Lo strumento usato da Berns per guardare nella mente di alcuni cani, opportunamente addestrati a rimanere seduti durante gli esperimenti, è la risonanza magnetica funzionale (fMRI), una tecnica di imaging non invasiva che, rispetto all’imaging a risonanza magnetica (MRI), non cattura immagini del cervello, ma registra l’attività delle sue cellule nervose.
Per quanto il legame tra cane e essere umano risalga ormai a 40.000 anni fa, ancora non siamo in grado di interpretarne i latrati, gli scodinzolamenti e altri comportamenti.
“Abbiamo cominciato a studiare i cani circa tre anni fa proprio per poter capire meglio cosa pensino o che esperienze provino”, dice Berns.
Berns e il suo gruppo si concentrano, in particolare, sulle aree del cervello canino simili ad altre del nostro cervello, per esempio le strutture associate ai meccanismi di azione-ricompensa.
Profumo di umano
Nel nuovo studio, Berns e il suo gruppo hanno applicato l’fMRI a dodici cani, tra i quali cinque cani guida o da terapia, oltre al cane dello stesso Berns, per testarne la risposta ad alcuni odori.
Ai cani sono stati sottoposti cinque odori su tamponi di garza: quello di un essere umano familiare e quello di una persona sconosciuta, poi quello di un cane della stessa famiglia e quello di un cane sconosciuto e, infine, il proprio odore.
I ricercatori hanno osservato che l’odore che più attivava il nucleo caudato dei cani, un’area del cervello associata ad aspettative positive, era quello del proprio padrone.
Questa scoperta mostra che i cani non solo sono in grado di distinguere i loro familiari umani attraverso l’olfatto e che vi associano aspettative positive, ma anche che il loro odore è impresso nella loro mente.
Gli altri quattro odori, invece, non hanno suscitato nei cani una risposta altrettanto significativa, anche se l’odore dell’altro cane di famiglia si è aggiudicato il secondo posto.
Selezionare meglio i cani guida
Questo tipo di ricerche potrebbe aiutare a individuare in modo più efficiente i cani da lavoro, inclusi i cani guida, sottolinea Berns.
Per esempio, la prossima ricerca su questi cani abituati all’fMRI si concentrerà sulla loro reazione a segnali impartiti con le mani, e mirerà a capire se la loro risposta sia diversa in base alla persona da cui provengono. Porsi questa domanda ha senso soprattutto per i cani guida, che “devono necessariamente essere in sintonia con il proprio padrone”, spiega Berns.

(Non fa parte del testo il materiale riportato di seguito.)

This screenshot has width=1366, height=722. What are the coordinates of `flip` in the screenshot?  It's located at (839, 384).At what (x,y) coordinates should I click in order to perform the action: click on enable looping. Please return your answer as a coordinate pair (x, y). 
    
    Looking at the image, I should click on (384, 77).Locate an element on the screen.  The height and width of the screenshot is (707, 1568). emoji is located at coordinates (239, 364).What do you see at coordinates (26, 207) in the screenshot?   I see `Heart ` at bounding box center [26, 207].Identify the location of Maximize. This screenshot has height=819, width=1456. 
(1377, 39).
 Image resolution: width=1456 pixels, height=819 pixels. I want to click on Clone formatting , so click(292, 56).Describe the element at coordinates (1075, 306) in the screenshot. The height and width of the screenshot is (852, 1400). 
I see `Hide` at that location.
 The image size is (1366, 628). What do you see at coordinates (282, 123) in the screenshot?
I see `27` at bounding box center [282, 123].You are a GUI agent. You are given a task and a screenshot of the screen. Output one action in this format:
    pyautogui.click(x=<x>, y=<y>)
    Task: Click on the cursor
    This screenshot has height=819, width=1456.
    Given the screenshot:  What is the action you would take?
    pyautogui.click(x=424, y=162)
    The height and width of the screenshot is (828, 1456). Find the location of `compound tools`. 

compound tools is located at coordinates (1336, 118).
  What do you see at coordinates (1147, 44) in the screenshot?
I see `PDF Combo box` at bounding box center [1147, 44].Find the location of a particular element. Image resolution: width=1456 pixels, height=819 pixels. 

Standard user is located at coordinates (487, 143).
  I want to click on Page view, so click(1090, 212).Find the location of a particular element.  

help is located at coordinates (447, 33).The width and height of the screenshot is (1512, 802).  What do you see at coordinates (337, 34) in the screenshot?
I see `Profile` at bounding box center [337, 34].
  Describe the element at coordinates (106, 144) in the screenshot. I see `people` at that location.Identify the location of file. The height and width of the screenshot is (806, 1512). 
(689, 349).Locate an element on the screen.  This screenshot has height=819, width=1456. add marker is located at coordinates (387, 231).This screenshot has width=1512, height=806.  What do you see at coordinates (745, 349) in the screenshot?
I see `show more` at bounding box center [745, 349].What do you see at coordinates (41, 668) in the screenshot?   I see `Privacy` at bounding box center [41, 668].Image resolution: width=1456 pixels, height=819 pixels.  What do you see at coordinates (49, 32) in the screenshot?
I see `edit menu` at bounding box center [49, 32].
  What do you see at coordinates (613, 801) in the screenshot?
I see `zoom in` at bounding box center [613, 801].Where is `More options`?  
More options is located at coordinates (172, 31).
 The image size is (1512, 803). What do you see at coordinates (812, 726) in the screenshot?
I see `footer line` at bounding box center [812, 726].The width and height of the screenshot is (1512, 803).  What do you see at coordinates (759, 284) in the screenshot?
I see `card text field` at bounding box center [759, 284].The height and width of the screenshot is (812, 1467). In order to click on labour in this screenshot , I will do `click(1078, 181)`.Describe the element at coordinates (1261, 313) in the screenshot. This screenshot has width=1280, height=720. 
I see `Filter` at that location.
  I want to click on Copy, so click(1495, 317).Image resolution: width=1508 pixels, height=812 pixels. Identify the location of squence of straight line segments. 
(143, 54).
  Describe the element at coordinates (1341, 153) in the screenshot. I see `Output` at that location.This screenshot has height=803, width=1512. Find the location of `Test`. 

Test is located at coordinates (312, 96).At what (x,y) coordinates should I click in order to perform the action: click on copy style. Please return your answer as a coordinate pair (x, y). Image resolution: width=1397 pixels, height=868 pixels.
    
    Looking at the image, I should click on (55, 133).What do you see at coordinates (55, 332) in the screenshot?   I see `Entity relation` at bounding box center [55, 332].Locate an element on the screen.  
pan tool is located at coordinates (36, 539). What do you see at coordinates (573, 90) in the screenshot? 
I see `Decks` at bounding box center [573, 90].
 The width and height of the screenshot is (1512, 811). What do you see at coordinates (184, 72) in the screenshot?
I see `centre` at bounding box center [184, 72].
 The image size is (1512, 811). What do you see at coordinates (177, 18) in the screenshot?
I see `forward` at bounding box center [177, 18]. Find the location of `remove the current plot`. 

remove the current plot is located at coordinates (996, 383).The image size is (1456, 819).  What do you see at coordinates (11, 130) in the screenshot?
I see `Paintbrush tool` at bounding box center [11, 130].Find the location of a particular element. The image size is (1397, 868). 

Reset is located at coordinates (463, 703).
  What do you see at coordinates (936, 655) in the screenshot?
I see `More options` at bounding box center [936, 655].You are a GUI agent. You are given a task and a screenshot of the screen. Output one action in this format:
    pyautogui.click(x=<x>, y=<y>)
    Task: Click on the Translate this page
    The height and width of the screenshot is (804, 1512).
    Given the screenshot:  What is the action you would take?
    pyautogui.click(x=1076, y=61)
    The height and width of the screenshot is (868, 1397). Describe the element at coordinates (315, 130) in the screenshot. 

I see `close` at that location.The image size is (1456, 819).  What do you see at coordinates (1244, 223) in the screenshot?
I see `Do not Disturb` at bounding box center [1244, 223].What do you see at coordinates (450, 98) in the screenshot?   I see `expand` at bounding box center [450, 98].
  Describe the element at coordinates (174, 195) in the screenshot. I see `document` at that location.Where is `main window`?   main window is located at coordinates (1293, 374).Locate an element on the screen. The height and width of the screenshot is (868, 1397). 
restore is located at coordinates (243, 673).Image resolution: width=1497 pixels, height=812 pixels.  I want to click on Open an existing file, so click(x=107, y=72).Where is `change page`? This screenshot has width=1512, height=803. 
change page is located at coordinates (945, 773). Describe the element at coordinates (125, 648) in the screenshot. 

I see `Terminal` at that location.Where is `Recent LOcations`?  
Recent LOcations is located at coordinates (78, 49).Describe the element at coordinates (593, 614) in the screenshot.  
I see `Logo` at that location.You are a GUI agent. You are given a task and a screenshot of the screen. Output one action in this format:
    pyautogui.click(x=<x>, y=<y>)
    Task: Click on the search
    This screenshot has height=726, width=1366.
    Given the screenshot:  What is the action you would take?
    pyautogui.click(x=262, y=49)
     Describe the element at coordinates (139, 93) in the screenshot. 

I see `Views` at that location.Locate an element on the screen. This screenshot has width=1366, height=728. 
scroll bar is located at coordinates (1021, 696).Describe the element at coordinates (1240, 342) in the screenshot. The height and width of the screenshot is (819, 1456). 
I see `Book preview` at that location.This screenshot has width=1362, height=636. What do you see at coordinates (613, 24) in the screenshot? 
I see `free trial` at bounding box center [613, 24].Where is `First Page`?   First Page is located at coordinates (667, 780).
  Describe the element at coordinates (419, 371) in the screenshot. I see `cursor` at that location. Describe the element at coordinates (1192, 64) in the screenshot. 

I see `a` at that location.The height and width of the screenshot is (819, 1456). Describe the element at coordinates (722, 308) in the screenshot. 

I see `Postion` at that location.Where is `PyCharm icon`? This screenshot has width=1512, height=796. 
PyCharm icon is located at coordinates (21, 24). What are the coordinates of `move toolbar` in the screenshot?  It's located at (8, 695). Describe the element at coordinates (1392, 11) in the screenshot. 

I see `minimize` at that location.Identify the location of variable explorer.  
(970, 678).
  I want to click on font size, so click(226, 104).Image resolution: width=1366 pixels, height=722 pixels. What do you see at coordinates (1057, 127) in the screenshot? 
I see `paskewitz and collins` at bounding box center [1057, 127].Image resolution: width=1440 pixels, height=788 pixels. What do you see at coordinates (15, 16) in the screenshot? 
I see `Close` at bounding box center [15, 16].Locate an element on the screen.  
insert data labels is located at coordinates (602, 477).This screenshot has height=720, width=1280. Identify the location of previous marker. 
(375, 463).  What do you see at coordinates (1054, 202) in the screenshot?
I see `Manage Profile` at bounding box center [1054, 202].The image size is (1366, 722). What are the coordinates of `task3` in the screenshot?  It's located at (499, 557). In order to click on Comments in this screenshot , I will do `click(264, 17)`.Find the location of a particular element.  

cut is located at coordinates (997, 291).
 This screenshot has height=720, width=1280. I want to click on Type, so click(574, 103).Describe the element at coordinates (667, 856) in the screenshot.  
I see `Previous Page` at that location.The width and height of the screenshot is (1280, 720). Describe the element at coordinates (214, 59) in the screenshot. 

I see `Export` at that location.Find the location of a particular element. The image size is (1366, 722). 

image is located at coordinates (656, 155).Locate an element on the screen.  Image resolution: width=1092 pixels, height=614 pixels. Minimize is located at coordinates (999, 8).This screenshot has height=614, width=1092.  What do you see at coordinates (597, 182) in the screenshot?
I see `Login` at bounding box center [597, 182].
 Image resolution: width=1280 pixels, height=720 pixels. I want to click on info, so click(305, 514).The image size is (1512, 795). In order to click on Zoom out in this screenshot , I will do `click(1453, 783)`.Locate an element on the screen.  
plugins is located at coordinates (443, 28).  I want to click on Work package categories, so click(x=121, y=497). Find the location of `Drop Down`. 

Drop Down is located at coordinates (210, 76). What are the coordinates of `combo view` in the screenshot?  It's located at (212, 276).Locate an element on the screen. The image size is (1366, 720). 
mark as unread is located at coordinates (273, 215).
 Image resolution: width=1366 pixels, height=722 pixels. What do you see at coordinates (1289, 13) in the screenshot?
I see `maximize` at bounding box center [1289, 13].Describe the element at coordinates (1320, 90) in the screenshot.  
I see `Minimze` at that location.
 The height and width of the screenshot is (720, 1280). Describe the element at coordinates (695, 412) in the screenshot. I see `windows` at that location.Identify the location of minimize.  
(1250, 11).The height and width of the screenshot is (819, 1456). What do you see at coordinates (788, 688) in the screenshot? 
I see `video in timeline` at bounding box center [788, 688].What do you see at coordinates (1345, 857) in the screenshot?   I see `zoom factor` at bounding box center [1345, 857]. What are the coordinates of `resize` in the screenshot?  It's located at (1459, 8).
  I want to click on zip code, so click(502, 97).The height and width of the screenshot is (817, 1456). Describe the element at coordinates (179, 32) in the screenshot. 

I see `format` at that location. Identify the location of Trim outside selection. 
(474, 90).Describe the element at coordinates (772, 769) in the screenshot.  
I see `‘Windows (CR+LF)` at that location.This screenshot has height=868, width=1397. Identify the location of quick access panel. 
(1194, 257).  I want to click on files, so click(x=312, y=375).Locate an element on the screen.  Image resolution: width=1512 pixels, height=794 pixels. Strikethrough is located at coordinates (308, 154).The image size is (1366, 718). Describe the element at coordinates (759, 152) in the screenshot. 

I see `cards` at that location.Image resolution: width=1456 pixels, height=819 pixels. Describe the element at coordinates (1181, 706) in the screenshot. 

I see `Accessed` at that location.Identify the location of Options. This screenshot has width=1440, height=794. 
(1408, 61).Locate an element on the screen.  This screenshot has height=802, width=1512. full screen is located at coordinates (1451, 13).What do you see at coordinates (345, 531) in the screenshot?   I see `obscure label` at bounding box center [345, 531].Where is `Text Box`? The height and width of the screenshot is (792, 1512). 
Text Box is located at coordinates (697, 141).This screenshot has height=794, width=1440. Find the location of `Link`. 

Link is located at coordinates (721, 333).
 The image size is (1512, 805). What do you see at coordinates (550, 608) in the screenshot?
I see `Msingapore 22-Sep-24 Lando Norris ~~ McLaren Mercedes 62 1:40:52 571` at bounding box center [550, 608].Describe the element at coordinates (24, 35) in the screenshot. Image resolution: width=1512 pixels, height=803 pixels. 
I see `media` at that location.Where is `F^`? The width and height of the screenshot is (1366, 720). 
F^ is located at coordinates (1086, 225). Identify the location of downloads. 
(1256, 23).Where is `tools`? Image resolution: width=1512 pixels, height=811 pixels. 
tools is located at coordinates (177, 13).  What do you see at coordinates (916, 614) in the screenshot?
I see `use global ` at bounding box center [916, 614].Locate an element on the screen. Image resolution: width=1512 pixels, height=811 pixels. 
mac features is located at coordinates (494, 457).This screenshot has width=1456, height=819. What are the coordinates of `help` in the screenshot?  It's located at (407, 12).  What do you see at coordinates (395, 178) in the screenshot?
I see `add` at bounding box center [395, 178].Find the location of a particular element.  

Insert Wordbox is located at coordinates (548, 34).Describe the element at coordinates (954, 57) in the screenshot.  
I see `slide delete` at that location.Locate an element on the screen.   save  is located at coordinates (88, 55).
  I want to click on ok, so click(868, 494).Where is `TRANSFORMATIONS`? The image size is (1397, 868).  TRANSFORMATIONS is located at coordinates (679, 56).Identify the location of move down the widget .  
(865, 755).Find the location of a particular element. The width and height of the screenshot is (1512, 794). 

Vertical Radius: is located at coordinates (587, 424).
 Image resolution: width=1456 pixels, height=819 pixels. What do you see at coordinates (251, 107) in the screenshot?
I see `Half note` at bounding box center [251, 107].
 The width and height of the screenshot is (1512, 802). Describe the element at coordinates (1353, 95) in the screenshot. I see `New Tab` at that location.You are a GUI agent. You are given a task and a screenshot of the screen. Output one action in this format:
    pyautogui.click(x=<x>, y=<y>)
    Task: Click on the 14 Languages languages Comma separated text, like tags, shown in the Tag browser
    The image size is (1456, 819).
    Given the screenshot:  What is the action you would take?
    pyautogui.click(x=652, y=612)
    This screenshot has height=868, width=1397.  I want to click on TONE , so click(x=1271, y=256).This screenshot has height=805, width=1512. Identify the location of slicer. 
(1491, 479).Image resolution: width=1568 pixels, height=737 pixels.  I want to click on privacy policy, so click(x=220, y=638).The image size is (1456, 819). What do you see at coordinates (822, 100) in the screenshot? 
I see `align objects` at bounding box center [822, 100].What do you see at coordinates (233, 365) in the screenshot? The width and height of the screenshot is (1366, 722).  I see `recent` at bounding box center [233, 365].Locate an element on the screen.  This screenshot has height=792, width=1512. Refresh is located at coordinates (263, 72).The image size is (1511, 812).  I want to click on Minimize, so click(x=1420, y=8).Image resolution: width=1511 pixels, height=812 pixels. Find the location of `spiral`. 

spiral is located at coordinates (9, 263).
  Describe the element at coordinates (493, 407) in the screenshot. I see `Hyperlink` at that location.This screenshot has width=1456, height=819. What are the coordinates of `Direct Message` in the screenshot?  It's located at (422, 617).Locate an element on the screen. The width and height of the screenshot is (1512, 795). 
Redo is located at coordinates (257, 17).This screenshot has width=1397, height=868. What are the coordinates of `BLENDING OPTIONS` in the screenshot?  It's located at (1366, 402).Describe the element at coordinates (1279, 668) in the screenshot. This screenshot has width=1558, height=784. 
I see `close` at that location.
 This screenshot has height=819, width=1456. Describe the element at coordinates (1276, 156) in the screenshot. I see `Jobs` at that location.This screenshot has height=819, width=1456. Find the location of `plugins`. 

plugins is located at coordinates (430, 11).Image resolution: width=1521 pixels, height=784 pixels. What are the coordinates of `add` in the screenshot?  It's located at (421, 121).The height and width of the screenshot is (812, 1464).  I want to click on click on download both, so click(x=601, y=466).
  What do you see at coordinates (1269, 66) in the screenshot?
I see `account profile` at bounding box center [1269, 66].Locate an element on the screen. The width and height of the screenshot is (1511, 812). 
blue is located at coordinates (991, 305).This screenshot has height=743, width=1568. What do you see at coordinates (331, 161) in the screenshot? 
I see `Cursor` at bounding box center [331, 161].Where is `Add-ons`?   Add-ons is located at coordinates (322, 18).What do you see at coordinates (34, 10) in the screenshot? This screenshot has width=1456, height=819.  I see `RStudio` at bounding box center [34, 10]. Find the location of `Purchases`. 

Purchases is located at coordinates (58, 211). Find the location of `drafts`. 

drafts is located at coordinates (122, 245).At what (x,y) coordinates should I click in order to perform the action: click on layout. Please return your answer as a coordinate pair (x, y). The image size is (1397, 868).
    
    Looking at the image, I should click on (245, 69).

Inoltre, si potrebbero individuare, tra i potenziali cani di servizio, quelli che si rivelano più adatti allo scopo in base alle loro risposte cerebrali. Addestrare cani di servizio è molto costoso, continua Berns, e solo circa il 30 o il 40 per cento di quelli sottoposti all'addestramento vengono poi effettivamente messi a disposizione di qualcuno.
Per concludere, Berns è convinto che i cani provino una sensazione simile al piacere quando sentono l’odore del proprio padrone. “E' sempre difficile dimostrare che un animale provi qualcosa di simile a un’emozione umana di fronte agli scettici, ma io penso che sia così”.